#### [Passage]
──────────────────────────────

Soyuz TMA-3 was a Soyuz (Russian Союз ТМА-3, Union TMA-3) mission to the International Space Station (ISS)  launched by a Soyuz FG launch vehicle which  was the third flight for the TMA modification of the Soyuz spacecraft, and the 7th Soyuz to fly to the ISS.

Crew

Original Crew

Mission parameters
From NASA:
Mass: ? kg
Perigee: 376 km
Apogee: 384 km
Inclination: 51.6°
Period: 92.20 min

Docking with ISS
Docked to ISS: October 20, 2003, 07:16 UTC (to Pirs module)
Undocked from ISS: April 29, 2004, 20:52 UTC (from Pirs module)

──────────────────────────────

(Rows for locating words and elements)

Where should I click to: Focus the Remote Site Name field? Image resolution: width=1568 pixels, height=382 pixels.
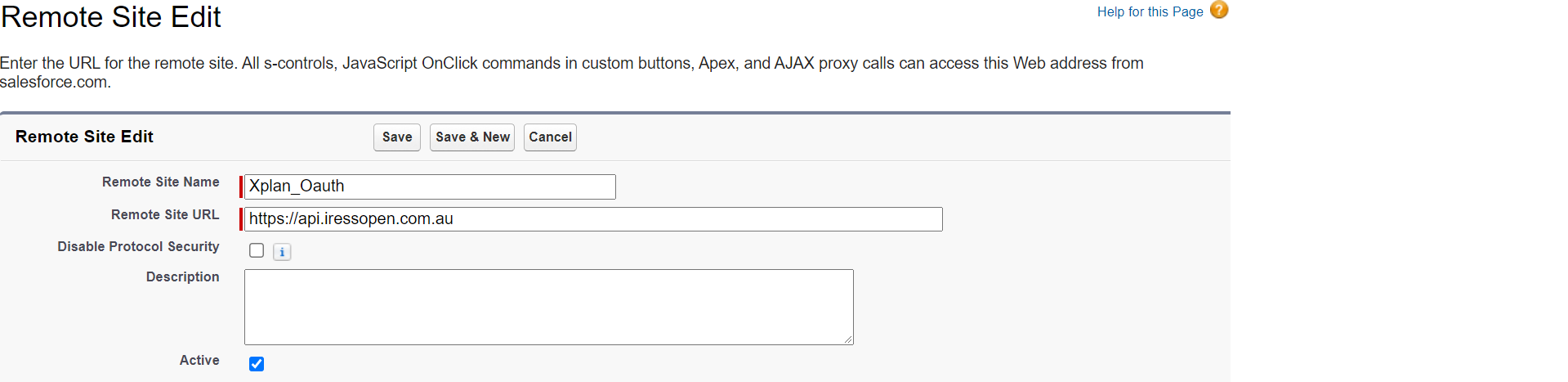coord(430,187)
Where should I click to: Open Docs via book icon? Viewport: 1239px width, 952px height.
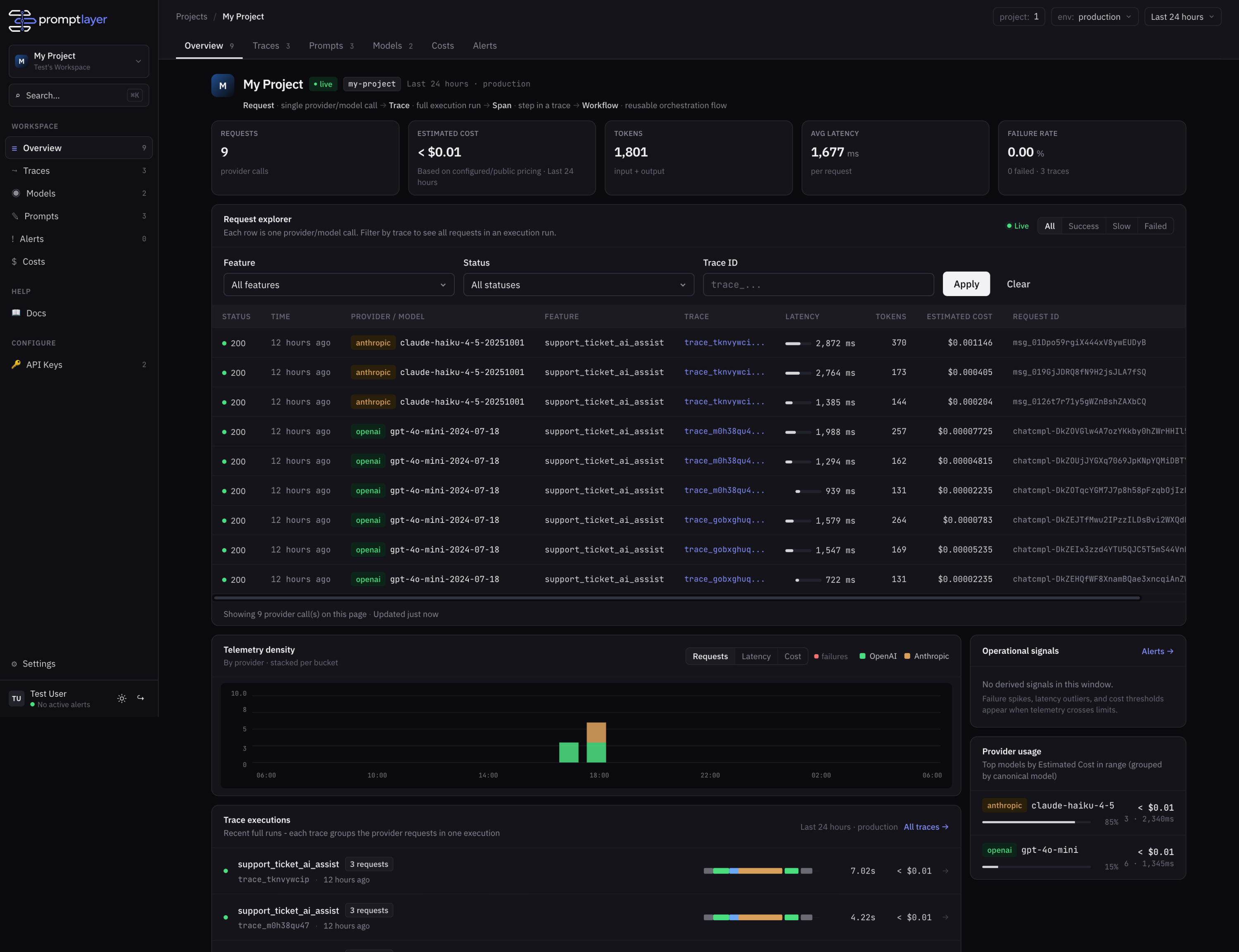(x=16, y=313)
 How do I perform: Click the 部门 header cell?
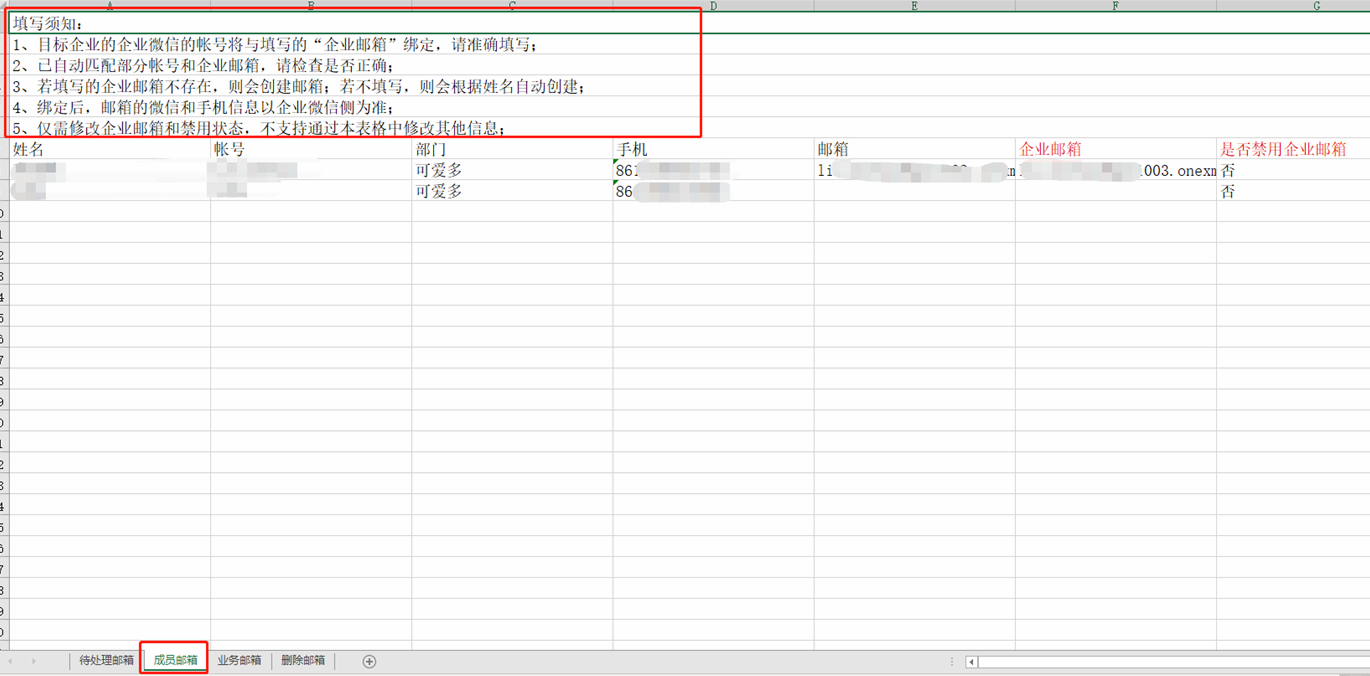[x=511, y=149]
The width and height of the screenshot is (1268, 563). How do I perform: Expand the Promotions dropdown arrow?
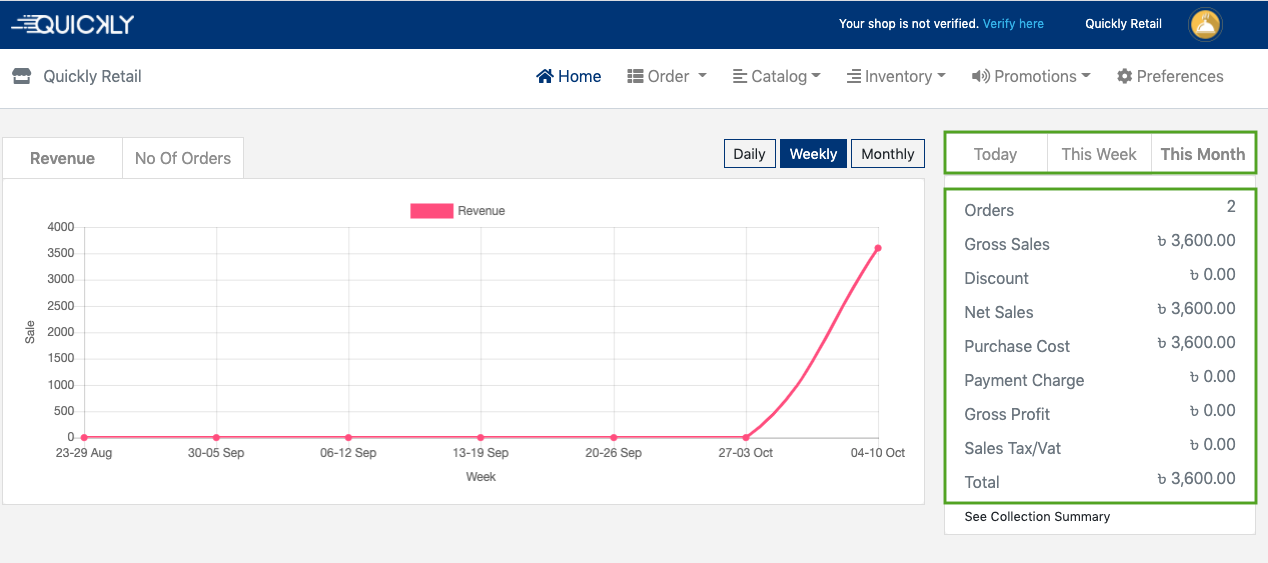point(1086,76)
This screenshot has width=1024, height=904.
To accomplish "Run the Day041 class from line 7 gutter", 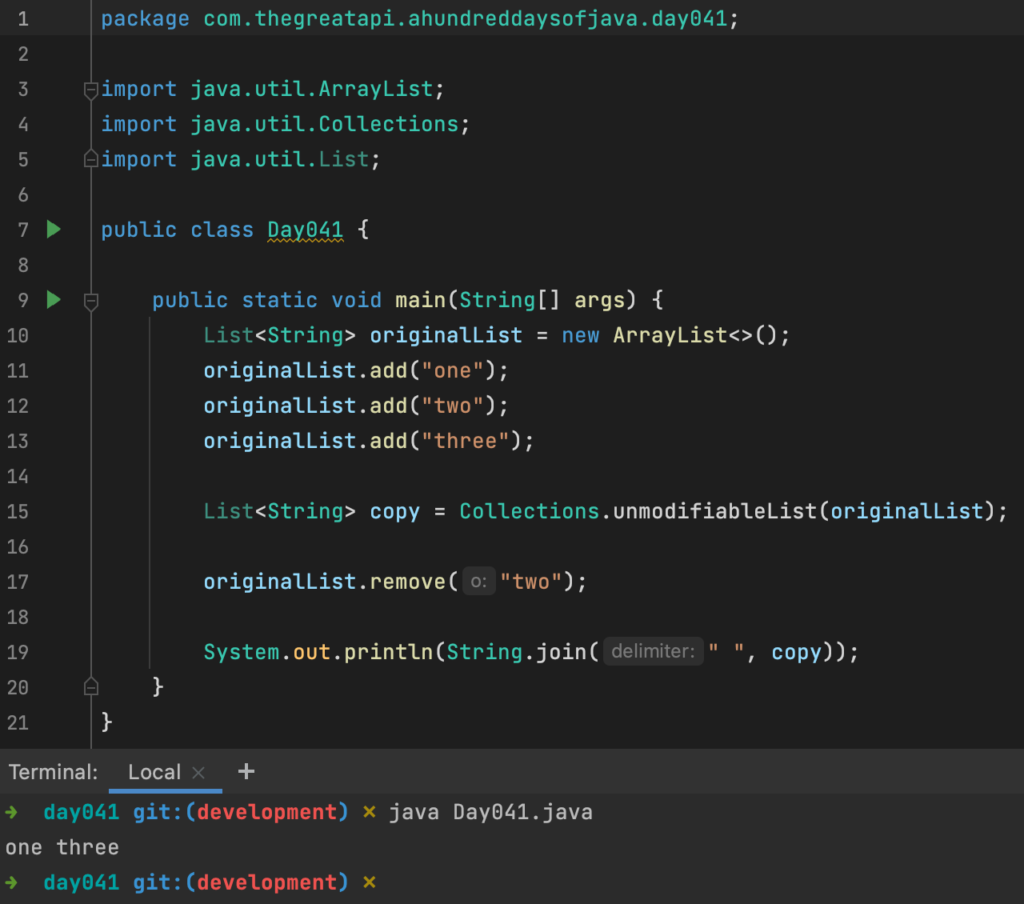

──────────────────────────────

#### [Task details]
Please decide whether each statement agrees with the Soyuz TMA-3 passage: (a) Soyuz TMA-3 was the 7th Soyuz to fly to the ISS; (b) the spacecraft docked to the Pirs module; (c) the orbit's apogee was 376 km. Answer yes or no for each, quoting the words of the passage that decide it.

#### [Result]
(a) Yes: "the 7th Soyuz to fly to the ISS"
(b) Yes: "Docked to ISS: October 20, 2003, 07:16 UTC (to Pirs module)"
(c) No: "Apogee: 384 km"